▸ ASSIGNMENT: The answer must consist solely of the line containing "[Dark] (49, 23)" and every line after it in the records below, through the last, each reproduced exactly.

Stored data
————————

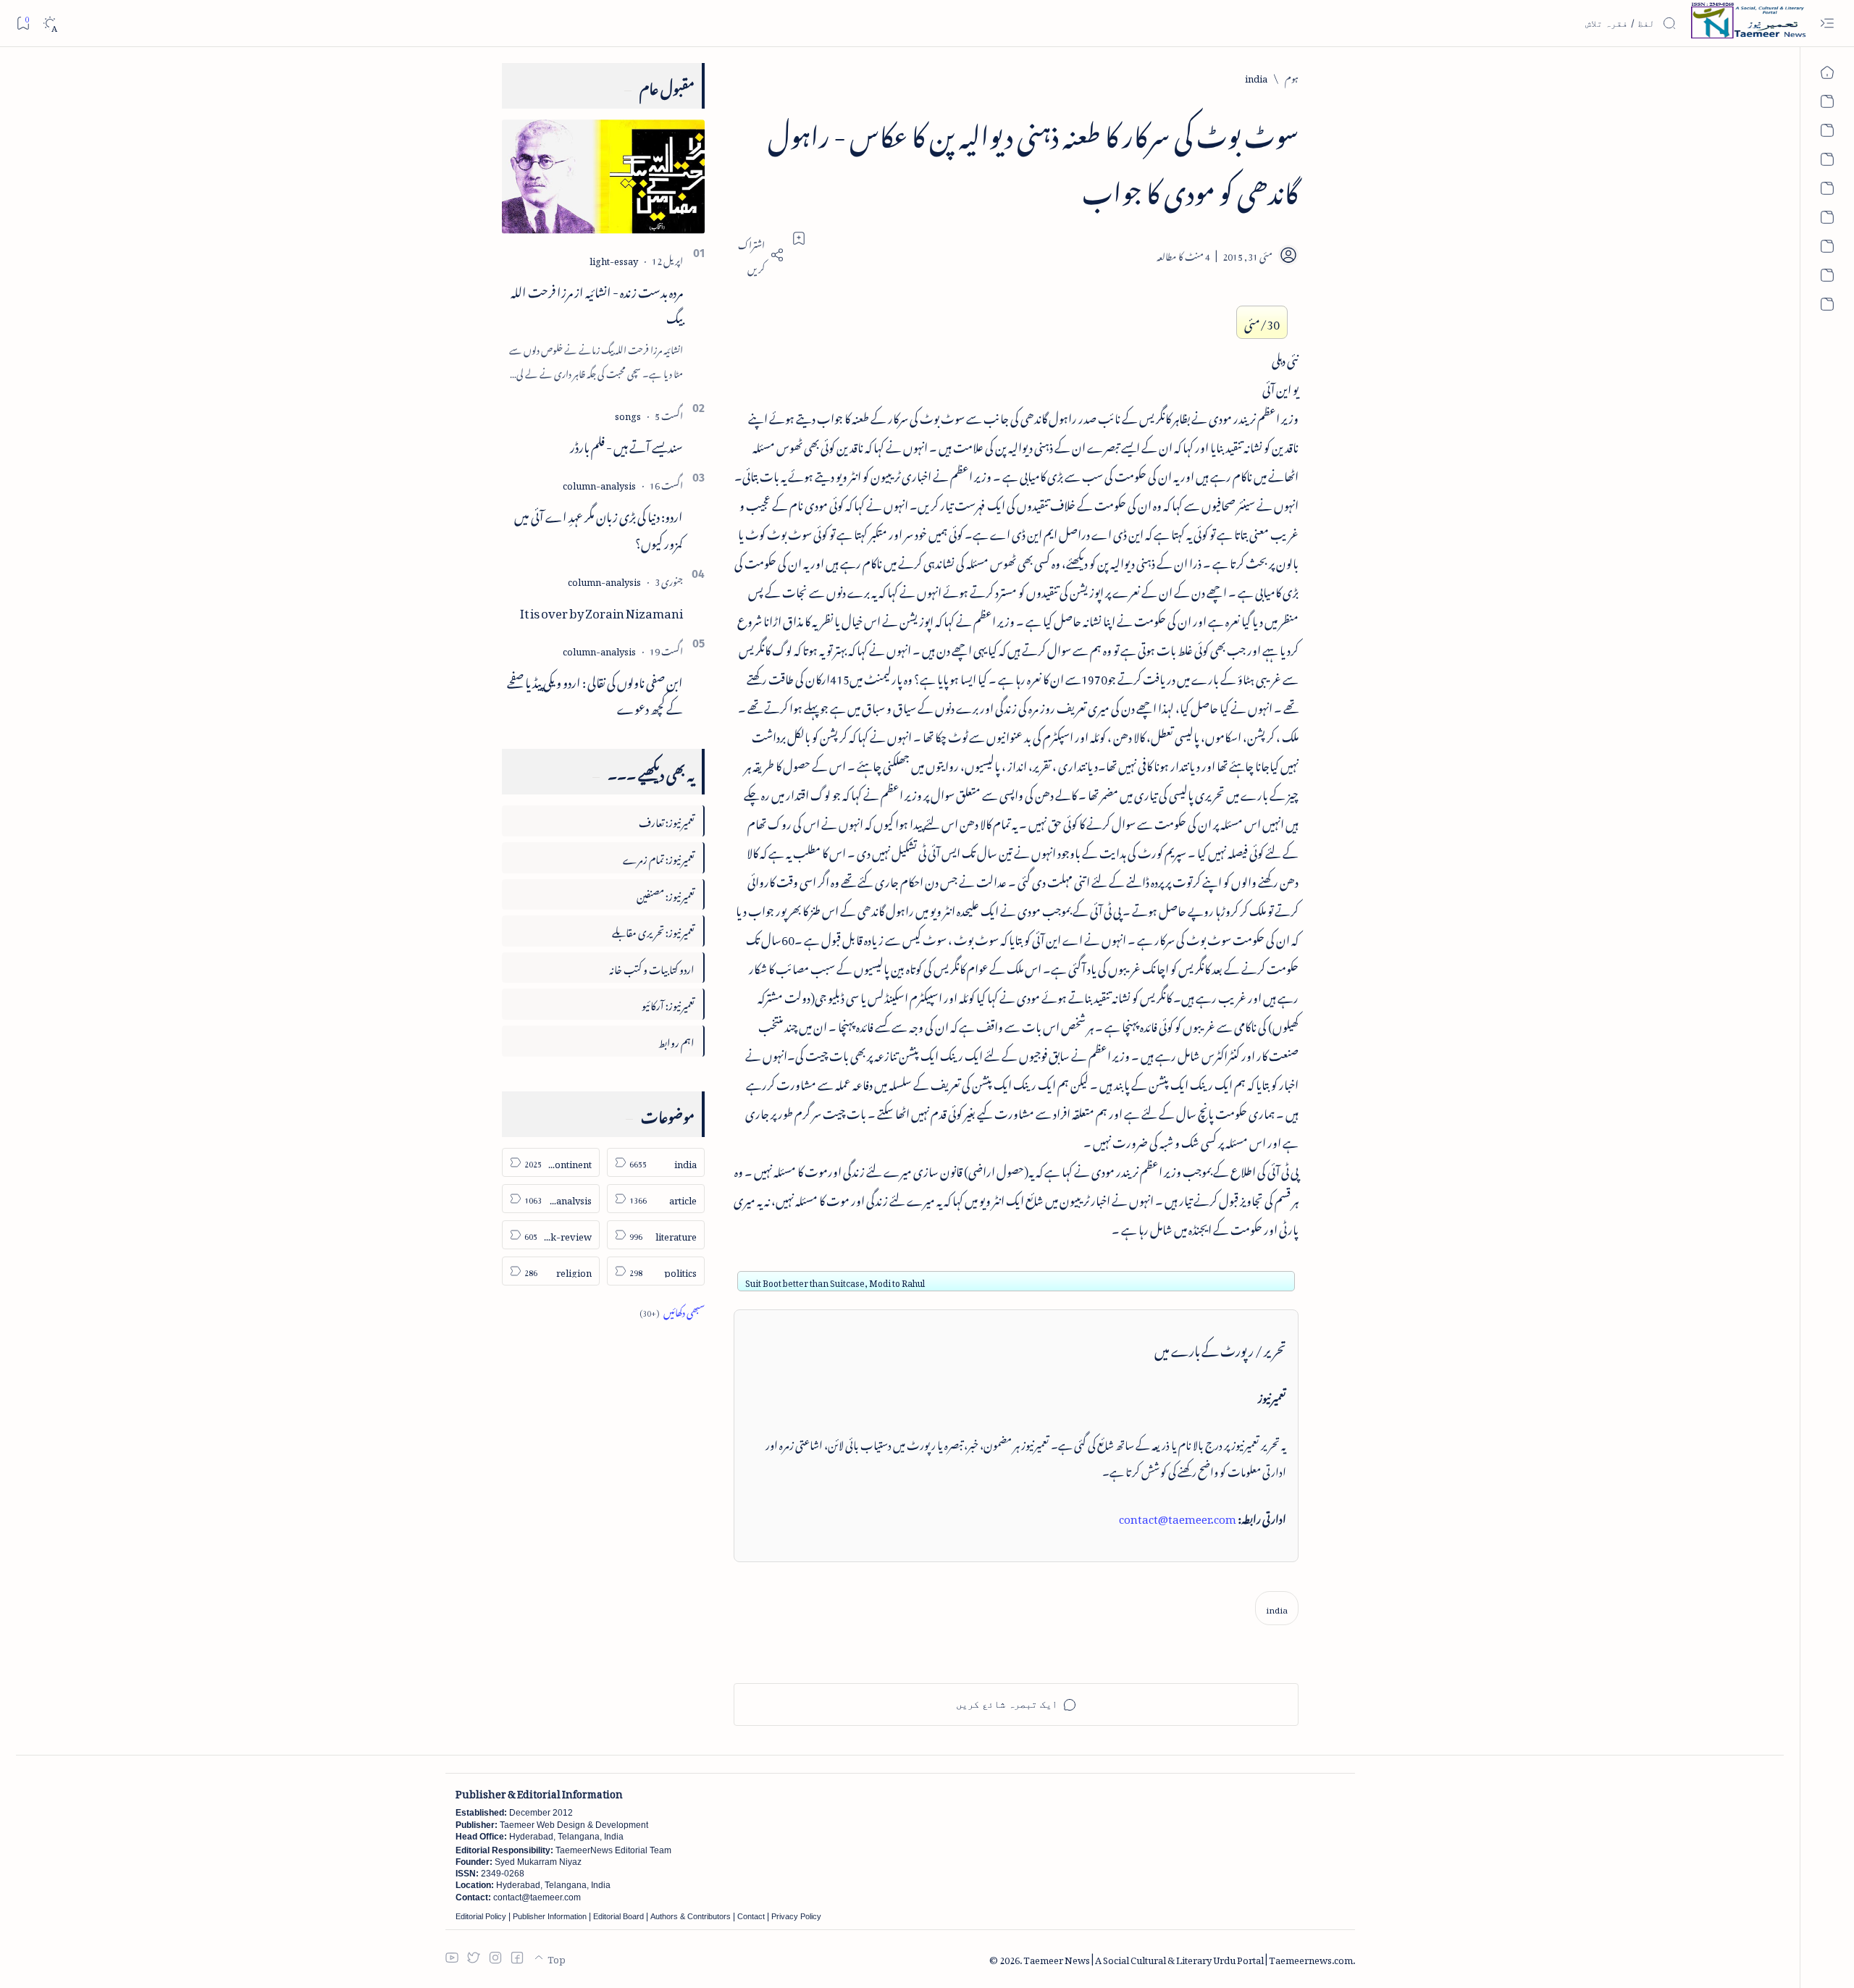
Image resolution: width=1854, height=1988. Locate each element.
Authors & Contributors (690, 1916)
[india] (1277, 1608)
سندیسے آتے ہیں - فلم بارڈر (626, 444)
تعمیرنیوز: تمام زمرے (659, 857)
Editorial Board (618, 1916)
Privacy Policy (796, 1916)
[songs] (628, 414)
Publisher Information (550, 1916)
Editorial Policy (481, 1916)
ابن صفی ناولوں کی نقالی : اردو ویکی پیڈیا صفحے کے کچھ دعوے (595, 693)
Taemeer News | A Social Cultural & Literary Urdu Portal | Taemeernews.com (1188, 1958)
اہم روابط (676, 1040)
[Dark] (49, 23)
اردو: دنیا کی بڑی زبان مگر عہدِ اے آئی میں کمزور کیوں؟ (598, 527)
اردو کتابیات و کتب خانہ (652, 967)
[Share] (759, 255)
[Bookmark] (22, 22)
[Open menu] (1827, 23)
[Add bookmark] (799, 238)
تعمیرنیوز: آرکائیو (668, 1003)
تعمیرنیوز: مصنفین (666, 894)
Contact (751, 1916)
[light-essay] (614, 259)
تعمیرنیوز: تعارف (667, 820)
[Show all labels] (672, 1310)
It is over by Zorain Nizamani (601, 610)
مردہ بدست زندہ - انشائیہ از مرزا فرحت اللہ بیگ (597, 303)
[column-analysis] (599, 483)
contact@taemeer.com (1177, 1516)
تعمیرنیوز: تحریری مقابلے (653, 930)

————————

▸ ANSWER TO THIS TASK:
[Dark] (49, 23)
اردو: دنیا کی بڑی زبان مگر عہدِ اے آئی میں کمزور کیوں؟ (598, 527)
اردو کتابیات و کتب خانہ (652, 967)
[Share] (759, 255)
[Bookmark] (22, 22)
[Open menu] (1827, 23)
[Add bookmark] (799, 238)
تعمیرنیوز: آرکائیو (668, 1003)
تعمیرنیوز: مصنفین (666, 894)
Contact (751, 1916)
[light-essay] (614, 259)
تعمیرنیوز: تعارف (667, 820)
[Show all labels] (672, 1310)
It is over by Zorain Nizamani (601, 610)
مردہ بدست زندہ - انشائیہ از مرزا فرحت اللہ بیگ (597, 303)
[column-analysis] (599, 483)
contact@taemeer.com (1177, 1516)
تعمیرنیوز: تحریری مقابلے (653, 930)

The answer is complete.